Returning to NAS Norfolk in 1970, the squadron, now designated VAQ-33, adopted the Firebirds nickname, and came under operational control of the Fleet Electronic Warfare Support Group. Its new mission was to simulate electronic threats to units of the fleet. Its standard complement of aircraft soon became four ERA-3B Skywarriors, nicknamed Whales, four EA-4F Skyhawks, and one NC-121K Warning Star. Its detachments quickly became requested standard features of exercises in the fleet, simulating missiles and jamming radars from Norway to Hawaii. In 1976, the squadron began operating EF-4B and EF-4J Phantom IIs. In 1977, the Firebirds added a training version of the Whale and became the A-3 Skywarrior fleet replacement squadron (FRS), providing flight training, maintenance training, and carrier qualification services to A-3 crews.

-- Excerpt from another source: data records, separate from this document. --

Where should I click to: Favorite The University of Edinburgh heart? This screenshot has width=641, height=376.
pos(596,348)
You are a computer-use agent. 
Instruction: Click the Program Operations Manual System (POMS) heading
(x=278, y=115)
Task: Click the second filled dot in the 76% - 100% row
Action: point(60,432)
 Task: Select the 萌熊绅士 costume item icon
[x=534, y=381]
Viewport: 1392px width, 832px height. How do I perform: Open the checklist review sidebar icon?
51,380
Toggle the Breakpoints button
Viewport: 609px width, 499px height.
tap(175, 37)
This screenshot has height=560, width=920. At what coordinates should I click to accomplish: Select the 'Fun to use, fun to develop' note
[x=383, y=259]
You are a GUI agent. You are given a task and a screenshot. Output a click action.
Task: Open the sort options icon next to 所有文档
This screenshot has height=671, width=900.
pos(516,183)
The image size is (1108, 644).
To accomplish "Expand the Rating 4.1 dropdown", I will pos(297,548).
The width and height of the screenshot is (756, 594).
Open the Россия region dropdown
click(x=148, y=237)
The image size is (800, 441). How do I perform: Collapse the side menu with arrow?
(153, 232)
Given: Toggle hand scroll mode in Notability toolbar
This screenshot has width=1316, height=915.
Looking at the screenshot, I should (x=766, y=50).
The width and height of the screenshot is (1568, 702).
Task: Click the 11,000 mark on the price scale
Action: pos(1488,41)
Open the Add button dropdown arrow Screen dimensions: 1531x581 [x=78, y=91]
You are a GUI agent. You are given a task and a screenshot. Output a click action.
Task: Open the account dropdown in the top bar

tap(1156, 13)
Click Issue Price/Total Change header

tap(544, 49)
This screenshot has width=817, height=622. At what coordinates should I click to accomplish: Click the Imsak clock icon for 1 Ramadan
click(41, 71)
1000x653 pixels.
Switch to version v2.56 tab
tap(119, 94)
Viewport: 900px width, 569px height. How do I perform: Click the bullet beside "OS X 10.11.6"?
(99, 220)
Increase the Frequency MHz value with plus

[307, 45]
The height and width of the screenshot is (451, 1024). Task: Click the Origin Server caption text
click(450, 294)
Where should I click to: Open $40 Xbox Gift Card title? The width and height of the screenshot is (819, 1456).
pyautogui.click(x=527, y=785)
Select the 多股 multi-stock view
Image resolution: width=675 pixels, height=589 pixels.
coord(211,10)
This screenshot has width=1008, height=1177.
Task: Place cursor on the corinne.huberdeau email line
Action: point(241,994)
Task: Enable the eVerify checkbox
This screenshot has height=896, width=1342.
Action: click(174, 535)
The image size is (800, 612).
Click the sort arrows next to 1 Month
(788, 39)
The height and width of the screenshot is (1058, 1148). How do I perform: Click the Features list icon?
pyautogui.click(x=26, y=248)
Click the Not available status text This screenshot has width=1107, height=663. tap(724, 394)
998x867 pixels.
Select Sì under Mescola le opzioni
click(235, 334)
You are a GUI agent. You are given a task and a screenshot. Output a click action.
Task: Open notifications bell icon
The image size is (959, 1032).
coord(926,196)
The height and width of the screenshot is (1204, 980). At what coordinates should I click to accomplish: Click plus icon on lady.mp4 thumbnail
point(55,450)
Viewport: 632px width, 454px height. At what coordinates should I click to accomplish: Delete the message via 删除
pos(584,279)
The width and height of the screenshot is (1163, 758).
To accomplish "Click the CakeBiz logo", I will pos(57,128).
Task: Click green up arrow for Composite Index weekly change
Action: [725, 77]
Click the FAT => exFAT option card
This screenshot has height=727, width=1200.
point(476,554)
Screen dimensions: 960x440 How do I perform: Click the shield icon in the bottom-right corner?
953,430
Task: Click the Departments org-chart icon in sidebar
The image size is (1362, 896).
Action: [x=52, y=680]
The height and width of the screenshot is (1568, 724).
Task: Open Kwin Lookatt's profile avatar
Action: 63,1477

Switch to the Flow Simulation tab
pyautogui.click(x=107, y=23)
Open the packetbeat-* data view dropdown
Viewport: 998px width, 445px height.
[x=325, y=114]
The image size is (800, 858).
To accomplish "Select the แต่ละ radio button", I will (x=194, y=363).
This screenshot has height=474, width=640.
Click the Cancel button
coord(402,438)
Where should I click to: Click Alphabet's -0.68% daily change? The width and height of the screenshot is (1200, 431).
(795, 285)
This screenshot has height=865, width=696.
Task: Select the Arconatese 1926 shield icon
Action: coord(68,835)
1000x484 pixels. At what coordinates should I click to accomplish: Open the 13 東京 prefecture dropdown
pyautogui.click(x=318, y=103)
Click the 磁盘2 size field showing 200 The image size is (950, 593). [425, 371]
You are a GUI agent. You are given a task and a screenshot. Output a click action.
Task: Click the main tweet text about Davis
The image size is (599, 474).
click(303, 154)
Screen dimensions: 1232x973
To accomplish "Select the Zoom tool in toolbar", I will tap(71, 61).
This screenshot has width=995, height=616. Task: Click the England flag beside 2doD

The squadron moved to NAS Oceana in 1978, soon acquiring four ex-Marine Corps EA-6A Intruders. In 1980, the squadron made its final move, to NAS Key West. A P-3A Orion replaced their NC-121K, which had become the last "Connie" in the Navy.

During its last dozen years, VAQ-33 continued a high tempo of operations supporting the fleet. It was one of the few U.S. Navy Squadrons to utilize 'autonomous maintenance units’ or ‘AMU’s. The AMU’s performed as specific type squadrons within the main squadron. AMU-1 performed maintenance on the A-3 Skywarriors (known as ‘Whales’). Between 1988 and until the retirement of the Whale, VAQ-33 became a clearing house for some A-3 aircraft to be evaluated prior to dispensation to Davis Mothan AFB or Museum. AMU-2 performed maintenance on the TA-4J Skyhawks, and EA-6A and EA-6A Recap Electric Intruders. AMU-3 would perform maintenance on A-1 Sky Raiders, to be replaced by A-4 Sky Hawks, which was replaced by TA-7C and TA-7Z Corsair II aircraft. The TA-7Z Corsair II was an in-house avionics and airframe modification to support the squadrons electronic warfare mission, being capable of carrying a suite of electronic warfare pods. AMU-4 performed maintenance on P-3 Orion aircraft of several variants from P-3 (airframe #3) to P-3B which would go through Depot Level maintenance to convert it to the EP-3J being specifically made to support the squadron's mission. AMU-5 performed maintenance on F-4 Phantom II aircraft. AMU-6 performed intermediate level maintenance on the electronic warfare pods the aircraft carried. The EA-6A became its only jet aircraft, while it retained three turboprop P-3 Orions. The squadron's success in its mission was shown by the establishment in 1983 of VAQ-34 at NAS Point Mugu and in 1991 of VAQ-35 at NAS Whidbey Island. Its role as an A-3 FRS ended with the retirement of the Whale in 1991. The electronic aggressor mission was eventually transferred to the Navy Reserve. The 2 EP-3J Orions were transferred to a Navy Reserve Squadron (Patrol Squadron 66 (VP-66)) to continue performing the electronic warfare aggressor missions. That was a new mission for VP-66 and the squadron's manning was increased in order to accomplish the new mission in addition to all the squadron's other missions. VAQ-33 finally wound down operations during 1993. In keeping with its "last to fly this airplane" tradition, its EA-6As were the last of their kind retired from service. The squadron was disestablished on 1 October 1993.